About Me

I'm the school librarian at G.S. Lakie Middle School. As you can see - me, reading and comfy chairs go way back. I still enjoy Asterix and many other graphic novels. My main reason for blogging is for reviewing books for the students and anyone else that might be interested in YA literature.

Monday, July 12, 2010

Teen Read Awards

Indigo (Chapters) has just announced it first annual Teens Read Awards. The awards were launched to encourage Canadians between the ages of 12-18 to selected their favourite titles across a number of categories; including best book to flick, best lip lock, best new writer, best hero, best villian, best hottie.

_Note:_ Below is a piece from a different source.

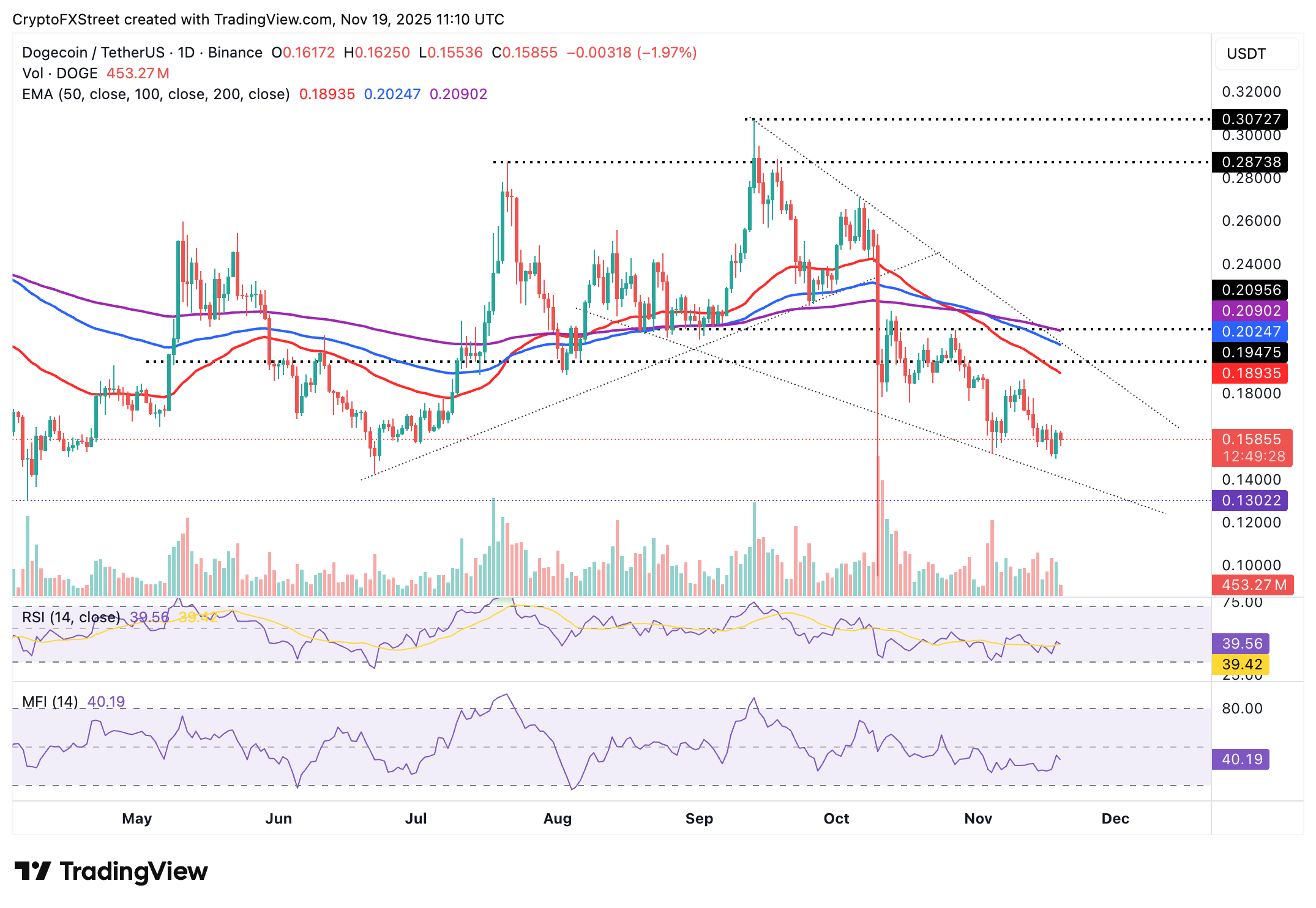The height and width of the screenshot is (908, 1316).
Task: Open the USDT currency selector
Action: 1246,54
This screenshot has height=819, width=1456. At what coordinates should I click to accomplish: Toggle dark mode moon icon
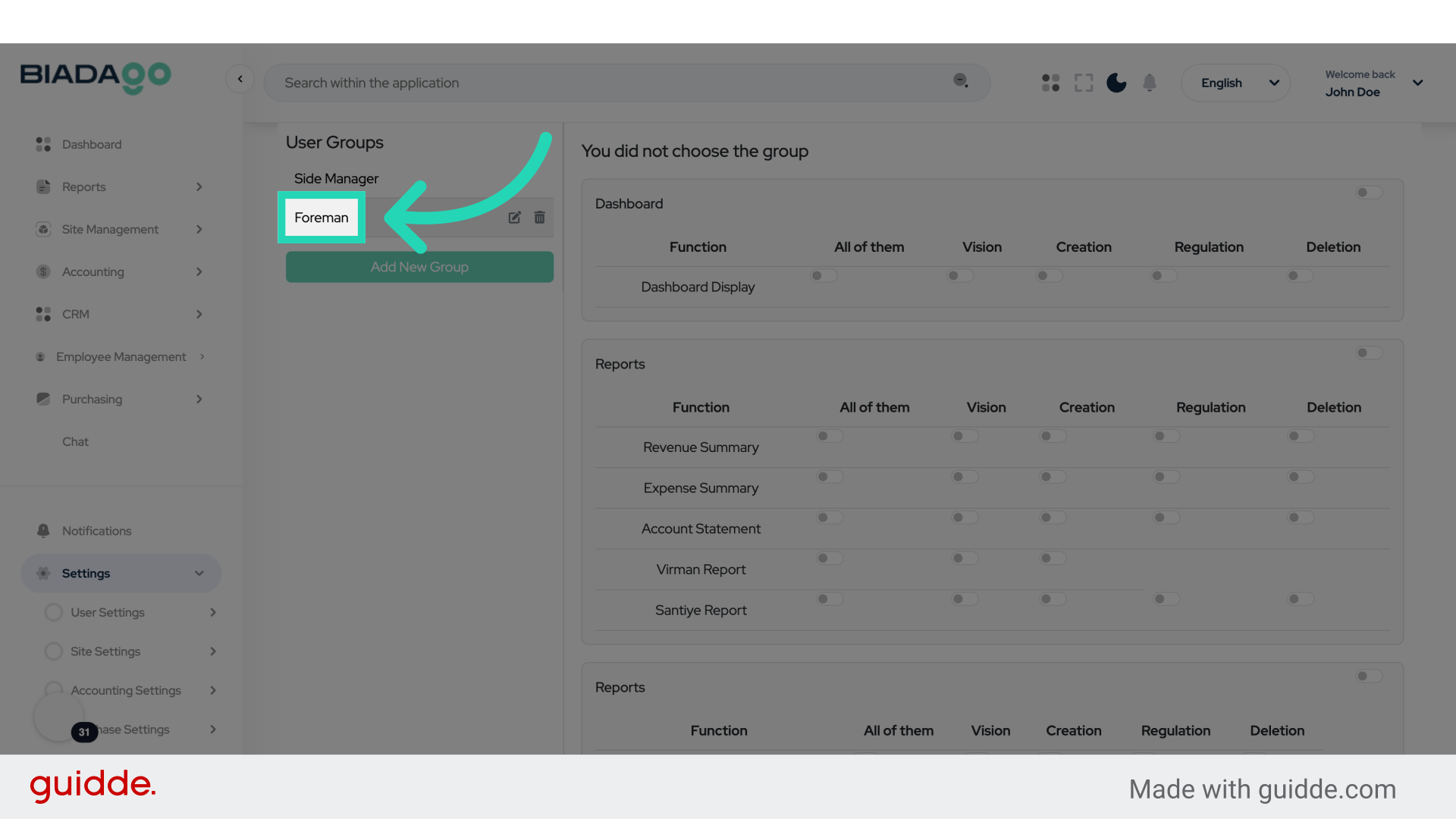point(1116,83)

Participants are eligible to win , gift cards, movie tickets or even a Kobo ereader.

Sound fun.
Here's the link
http://www2.teenreadawards.ca/

Read On.

The Old Country


The Old Country by Mordicai Gerstein
This is storytelling at it's finest, with vivid detail that leaves you feeling like you've just gotten lost in an enchanted wood and witnessed some very peculiar things, talking animals, fairies elves and the like, a goose who can lay golden eggs and a young girl on a mission to set things right.
I loved it!
Here's the summary:
The Old Country is a novel of singular insight and imagination set in a land where "every winter was a hundred years and every spring a miracle... where the water was like music and the music was like water... where all the fairy tales come from, where there was magic - and there was war." There, Gisella stares a moment too long into the eyes of a fox, and she and the fox exchange shape. Gisella's quest to get her girl-body back takes her on a journey across a war-ravaged country that has lost its shape. She encounters sprites, talking animals, a chicken that lays a golden egg, a court with a spider for a judge -- and bloodshed, destruction and questions of power and justice. Finally, looking into the eyes of a fox once more, she faces a strange and startling choice about her own nature.
The Old Country is at once timeless and contemporary - a tale that draws on a wealth of storytelling tradition and dramatizes the question of what it is to be human. Part adventure story, part fable; exciting, beautifully told, rich in humor and wisdom, it is the work of an artist and storyteller at the height of his powers.

Stealing Heaven


Stealing Heaven by Elizabeth Scott
From the book -
I can pry the molding off a window without making a sound. I can drive a car, climb into a house, deal with growling dogs. I know exactly how much your average 19th century tea service weighs and how many pieces it has.
For silver i learned to read, write, work numbers. For silver I learned the names of every plantation from Virginia to Florida. I can tell you which ones we've visited, which ones we want to, which ones we never will. I can tell you how to find someone's house no matter where it is. I can tell you what to do if there is silver inside.
The story of my life can be told in silver; in chocolate mills, serving spoons, and services for twelve. The story of my life has nothing to do with me. The story of my life is things. Thins that aren't mine, that won't ever be mine. It's all I've ever known.
I wish it wasn't.
This was one of my first picks for summer reading, I took it with me to the lake, and it was perfect, captivating charcters that you feel for. You can't help wanting something good/different to happen for Dani, you know she's good - it's just the way she's been brought up. Butwe all know, it's hard to change.
If you're a Sarah Dessen fan and are looking for something similar in the realistic fiction genre try some of Elizabeth Scott's books I think you'll like them.